You can purchase Psychic Pizza Deliverers Go to the Ghost Town directly from Board Game Tables Dot Com for $39.00 directly from the publisher.

Here’s a bit on the rest of the most chaotic new titles, presented in alphabetical order.

Ghost meeples from Psychic Pizza Deliverers all have different faces.

After its successful crowdfunding campaign, Psychic Pizza Deliverers put their money where it counts — into adorable ghost meeples.
Photo: Charlie Hall/Polygon

Boop

The latest from Smirk & Laughter Games, Boop is a Scott Brady-designed small-box game that is absolutely charming. Inside you’ll find a collection of wooden cat meeples and a plush comforter. Turn the inside of the box over, place the comforter on top, and proceed to boop your opponents in a match-three-meets-area-control fiasco.

Boop will be available soon.

A double-layer sideboard for holding your most important quantum card suits.
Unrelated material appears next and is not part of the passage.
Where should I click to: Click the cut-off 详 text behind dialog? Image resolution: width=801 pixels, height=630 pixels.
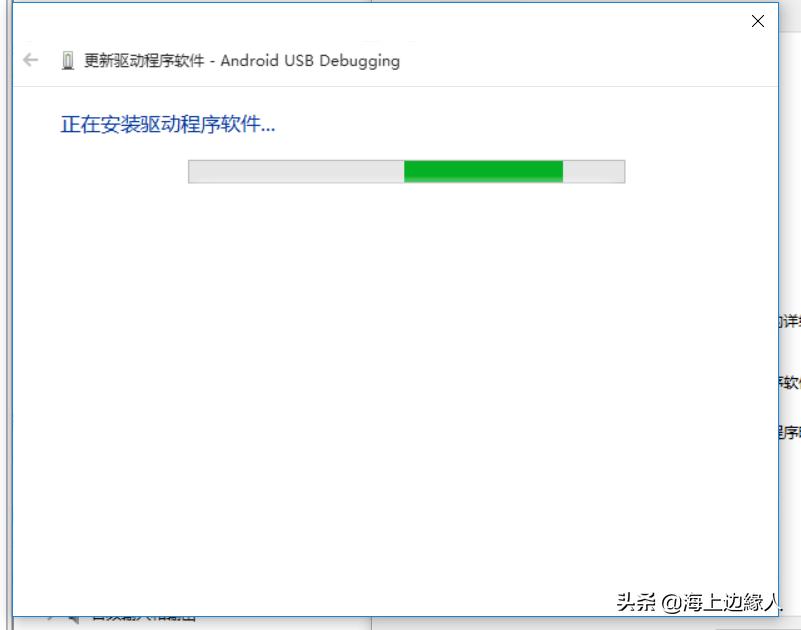point(790,321)
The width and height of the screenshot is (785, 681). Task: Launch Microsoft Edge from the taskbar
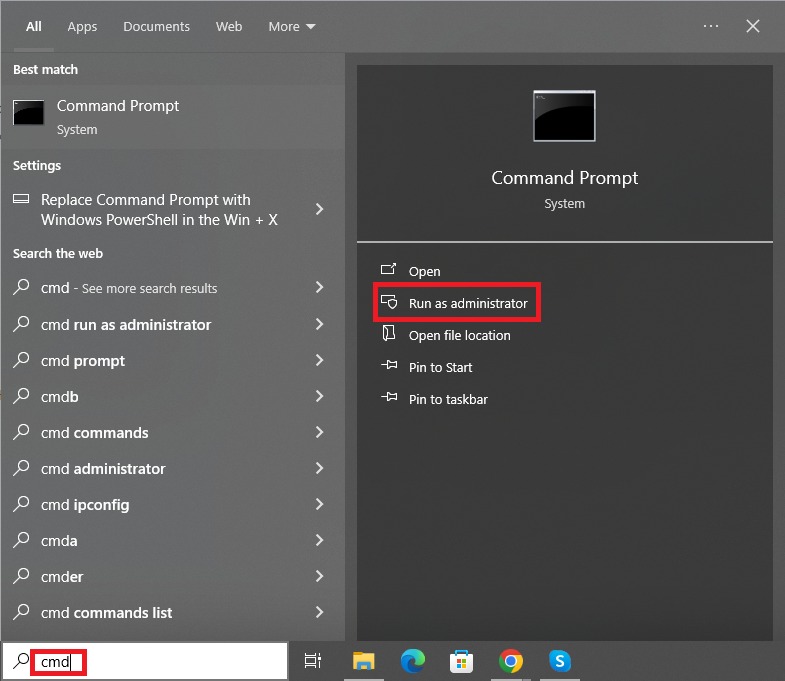pos(412,661)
Photo: Charlie Hall/Polygon

Cat in the Box

Cat in the Box is a trick-taking card game — like Hearts, Spades, Euchre, and Pinochle. Players compete to collects sets of cards based on playing the highest card in a given suit. The wrinkle is that all of the cards are black. Players call out the suit that they are playing, then mark down the card they’ve played on a double-layer board with a unique token. If for whatever reason you break the logic of the board that you’re creating — by being unable to play a color or number of a card that’s missing, for instance — you create a paradox and all of the points you’ve scored so far turn negative. It’s an elaborate game of screw-your-neighbor, but also surprisingly fast and light.
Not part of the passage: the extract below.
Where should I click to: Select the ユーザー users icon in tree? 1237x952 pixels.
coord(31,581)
Cat in the Box is available now directly from the publisher for $29.95.

Players sit down for a game of Kites, with 5 sand timers between them and a hand of cards each.

Photo: Floodgate Games

Kites

The first thing I throw out when I open a board game is the punchboard. The second thing I throw out is the sand timer, if there is one. The stress of that thing has contributed absolutely no fun to any game that I’ve ever played — except Kites. Each of the different timers is different, with some that are at 30 seconds, another at a minute and a half. Players take turns playing cards that correspond to the timers, cooperatively trying to keep all these “kites” in the air before their sand runs out. Again, absolute chaos — but also a great way to warm people up at the beginning of a long night of board gaming.

You can pre-order Kites now for $20.

Ready Set Bet

I was lucky enough to get a demo of AEG’s Ready Set Bet by none other than Ruel Gaviola, who told the assembled influencers that he both consulted on its design and contributed voiceover work for the companion app. He described it as “a party game for board gamers,” which makes perfect sense. Basically, it takes horse racing and roulette, mixes them up in a real-time game, and then adds some alternate win conditions in the form of a stack of cards. This way your family members who enjoy going to the casino, and understand things like trifecta bets and… well, math… can compete on a relatively level playing field with those of us who like playing Ticket to Ride.

Ready Set Bet will be $39.99, and is expected to become available for purchase later this year.

Red and blue players pace each other on top of a cube in Reality Shift

Photo: Charlie Hall/Polygon

Reality Shift

Academy Games is known for its heady historical simulations and strategy games. I am happy to report that Gunter Eickert’s Stellaris: Infinite Legacy is coming along nicely. But the real head-turner for me was Reality Shift, which is very obviously inspired by the iconic lightcycle racing in Tron. It’s just that this time around the the track moves, with cubes that rotate and pivot along their axes. You’ve not lived until you’ve taken turn four and brought it crashing down on the back straightaway, derezzing your opponent and sending them back to the starting line. There’s a deluxe edition, as well as optional rules to go full Mario Kart with shells, bananas, and more.

Reality Shift was only on sale this year at Gen Con, with the deluxe set coming in at $65. Expect to have the opportunity to buy it soon.